Industri Makanan Minuman Wanti-wanti Daya Beli Lesu Imbas Tarif PPN

- Tarif PPN 12 persen akan berlaku pada 1 Januari 2025.
- Ketua Umum Gapmmi menyatakan kenaikan tarif PPN akan melemahkan daya beli masyarakat dan memperlambat laju konsumsi rumah tangga.
- Konsumsi rumah tangga menjadi penopang pertumbuhan ekonomi, namun tren pelemahan terjadi.
Jakarta, IDN Times - Ketua Umum Gabungan Produsen Makanan Minuman Indonesia (Gapmmi), Adhi S Lukman mengatakan kenaikan tarif PPN 12 persen pada 2025 akan melemahkan daya beli karena naiknya bahan baku dan biaya produksi serta (menganggu) rantai pasok.
Ujungnya akan terjadi kenaikan harga jasa/produk, yang melemahkan daya beli masyarakat, sehingga utilitas penjualan tidak optimal.
"Terlebih pada produk pangan yang sangat sensitif terhadap harga, masyarakat akan mengerem konsumsinya.
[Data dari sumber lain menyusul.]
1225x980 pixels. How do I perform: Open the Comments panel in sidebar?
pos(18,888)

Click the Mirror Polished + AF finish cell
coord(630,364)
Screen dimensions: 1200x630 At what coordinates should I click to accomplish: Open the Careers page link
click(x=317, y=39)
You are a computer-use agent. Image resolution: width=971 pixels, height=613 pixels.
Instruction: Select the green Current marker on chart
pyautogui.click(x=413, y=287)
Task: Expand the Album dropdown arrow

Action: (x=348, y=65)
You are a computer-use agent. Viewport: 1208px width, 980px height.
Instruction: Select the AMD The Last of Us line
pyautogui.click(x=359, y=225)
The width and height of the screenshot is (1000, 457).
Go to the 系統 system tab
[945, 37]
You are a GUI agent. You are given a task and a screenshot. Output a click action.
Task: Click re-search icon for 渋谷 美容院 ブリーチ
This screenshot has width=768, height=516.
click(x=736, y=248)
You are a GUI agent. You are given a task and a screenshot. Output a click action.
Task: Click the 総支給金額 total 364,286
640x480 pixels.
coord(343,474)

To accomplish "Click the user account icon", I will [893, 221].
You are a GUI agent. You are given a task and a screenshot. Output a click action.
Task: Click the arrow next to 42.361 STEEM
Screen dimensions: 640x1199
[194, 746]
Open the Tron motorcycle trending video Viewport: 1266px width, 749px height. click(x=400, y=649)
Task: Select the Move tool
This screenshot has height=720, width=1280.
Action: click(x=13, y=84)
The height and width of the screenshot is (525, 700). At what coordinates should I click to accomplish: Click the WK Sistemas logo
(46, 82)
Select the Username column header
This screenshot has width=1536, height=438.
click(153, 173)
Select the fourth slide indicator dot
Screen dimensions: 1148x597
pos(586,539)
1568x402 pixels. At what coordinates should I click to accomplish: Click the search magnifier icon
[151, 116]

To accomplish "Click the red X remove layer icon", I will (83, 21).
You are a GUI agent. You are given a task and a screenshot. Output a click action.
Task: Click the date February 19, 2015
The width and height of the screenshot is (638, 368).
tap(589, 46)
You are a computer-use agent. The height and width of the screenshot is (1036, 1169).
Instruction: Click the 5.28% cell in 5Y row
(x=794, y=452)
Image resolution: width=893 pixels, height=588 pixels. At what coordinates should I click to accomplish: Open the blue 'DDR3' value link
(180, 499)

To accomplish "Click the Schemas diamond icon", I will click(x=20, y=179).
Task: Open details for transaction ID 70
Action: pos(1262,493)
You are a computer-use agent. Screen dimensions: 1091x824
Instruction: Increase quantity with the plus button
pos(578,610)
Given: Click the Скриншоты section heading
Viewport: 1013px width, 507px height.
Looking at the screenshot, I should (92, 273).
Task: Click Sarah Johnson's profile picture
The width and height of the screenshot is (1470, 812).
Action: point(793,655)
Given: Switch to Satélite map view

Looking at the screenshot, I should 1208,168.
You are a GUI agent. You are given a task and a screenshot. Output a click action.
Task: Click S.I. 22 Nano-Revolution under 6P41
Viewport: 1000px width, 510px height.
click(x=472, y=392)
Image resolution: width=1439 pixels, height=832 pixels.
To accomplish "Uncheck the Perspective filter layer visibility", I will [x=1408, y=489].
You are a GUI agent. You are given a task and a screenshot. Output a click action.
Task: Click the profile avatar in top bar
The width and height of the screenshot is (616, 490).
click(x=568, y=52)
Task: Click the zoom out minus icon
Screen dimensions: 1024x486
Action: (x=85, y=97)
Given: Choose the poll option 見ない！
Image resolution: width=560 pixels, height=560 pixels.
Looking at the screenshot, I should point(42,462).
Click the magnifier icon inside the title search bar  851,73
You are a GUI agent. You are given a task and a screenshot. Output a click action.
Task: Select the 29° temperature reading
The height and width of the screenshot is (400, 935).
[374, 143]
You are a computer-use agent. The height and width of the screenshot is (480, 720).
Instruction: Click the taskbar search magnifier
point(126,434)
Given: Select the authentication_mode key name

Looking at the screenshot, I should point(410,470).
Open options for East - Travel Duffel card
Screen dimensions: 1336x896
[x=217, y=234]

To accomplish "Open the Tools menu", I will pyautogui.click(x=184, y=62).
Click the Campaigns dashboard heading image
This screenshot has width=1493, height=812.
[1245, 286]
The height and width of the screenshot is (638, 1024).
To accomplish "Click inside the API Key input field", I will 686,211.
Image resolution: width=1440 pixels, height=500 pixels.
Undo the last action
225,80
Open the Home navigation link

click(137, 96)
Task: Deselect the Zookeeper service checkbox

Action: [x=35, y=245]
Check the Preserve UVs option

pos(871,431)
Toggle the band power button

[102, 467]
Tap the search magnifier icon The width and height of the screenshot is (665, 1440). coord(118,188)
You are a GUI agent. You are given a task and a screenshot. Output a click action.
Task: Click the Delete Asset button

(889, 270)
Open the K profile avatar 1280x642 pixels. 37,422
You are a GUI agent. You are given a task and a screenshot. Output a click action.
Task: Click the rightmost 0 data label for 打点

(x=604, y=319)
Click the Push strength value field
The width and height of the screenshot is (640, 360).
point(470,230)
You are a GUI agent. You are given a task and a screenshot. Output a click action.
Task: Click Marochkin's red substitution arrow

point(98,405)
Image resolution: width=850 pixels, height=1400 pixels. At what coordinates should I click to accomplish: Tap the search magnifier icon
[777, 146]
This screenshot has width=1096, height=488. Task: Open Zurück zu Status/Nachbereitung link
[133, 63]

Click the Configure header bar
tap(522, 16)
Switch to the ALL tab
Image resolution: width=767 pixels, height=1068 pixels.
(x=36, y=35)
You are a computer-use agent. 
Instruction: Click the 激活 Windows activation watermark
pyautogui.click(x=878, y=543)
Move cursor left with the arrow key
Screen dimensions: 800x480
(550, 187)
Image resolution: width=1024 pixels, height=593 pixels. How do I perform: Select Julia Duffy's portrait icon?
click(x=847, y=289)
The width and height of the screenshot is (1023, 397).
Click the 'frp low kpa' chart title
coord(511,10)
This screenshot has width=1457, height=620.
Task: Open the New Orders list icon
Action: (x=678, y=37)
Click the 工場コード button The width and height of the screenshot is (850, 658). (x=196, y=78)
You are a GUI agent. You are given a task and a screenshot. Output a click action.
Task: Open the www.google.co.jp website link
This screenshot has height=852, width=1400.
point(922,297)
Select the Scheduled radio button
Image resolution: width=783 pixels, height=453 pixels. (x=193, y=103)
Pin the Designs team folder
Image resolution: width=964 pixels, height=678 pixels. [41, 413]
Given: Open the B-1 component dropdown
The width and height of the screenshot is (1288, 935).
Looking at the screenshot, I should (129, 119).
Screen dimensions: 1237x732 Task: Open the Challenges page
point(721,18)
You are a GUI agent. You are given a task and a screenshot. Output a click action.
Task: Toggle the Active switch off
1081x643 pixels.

Hal ini akan memperlambat laju konsumsi rumah tangga," ujar Adhi dalam keterangannya, Kamis (28/12/2024).
1. Konsumsi rumah tangga masih jadi tumpuan ekonomi

Saat ini konsumsi rumah tangga masih menjadi penopang pertumbuhan ekonomi berkontribusi sebesar 53,08 persen terhadap produk domestik bruto (PDB) nasional, menunjukkan tren pelemahan.
Bila berkaca pada kuartal III 2024, konsumsi hanya mampu tumbuh 4,91 persen, lebih rendah dibandingkan kuartal II 2024 sebesar 4,93 persen.
"Industri makanan minuman merupakan motor penggerak transaksi di berbagai pelaku ritel, baik di pasar tradisional maupun modern," imbuh Adhi.
2. Tekan pertumbuhan industri makanan dan minuman

Adhi menilai, peningkatan omset dan peredaran uang melalui transaksi perdagangan dari berbagai kanal dapat membantu meningkatkan aktivitas ekonomi dan pendapatan negara. Strategi ini sangat penting untuk menciptakan stabilitas ekonomi, sekaligus memperkuat kontribusi sektor perdagangan terhadap penerimaan negara.
"Kenaikan PPN akan berpotensi menekan pertumbuhan industri makanan minuman, sehingga dapat memperlambat pemulihan ekonomi nasional. Apalagi pemerintah mencanangkan pertumbuhan ekonomi untuk menuju 8 persen, perlu didukung semua sektor," sebutnya.
3. Pemerintah diminta cari cara lain untuk tingkatkan penerimaan negara

Dengan demikian, Gapmmi berharap pemerintah memilih langkah lain untuk meningkatkan penerimaan negara. Misal, dengan menerapkan ektensifikasi PPN yang masih berpotensi besar, dibandingkan menaikkan tarif.
"Apalagi sangat dimungkinkan dalam UU 7/2021 pasal 7 ayat 3, menyatakan tarif Pajak Pertambahan Nilai dapat diubah menjadi paling rendah 5 persen dan paling tinggi 15 persen," tutur dia.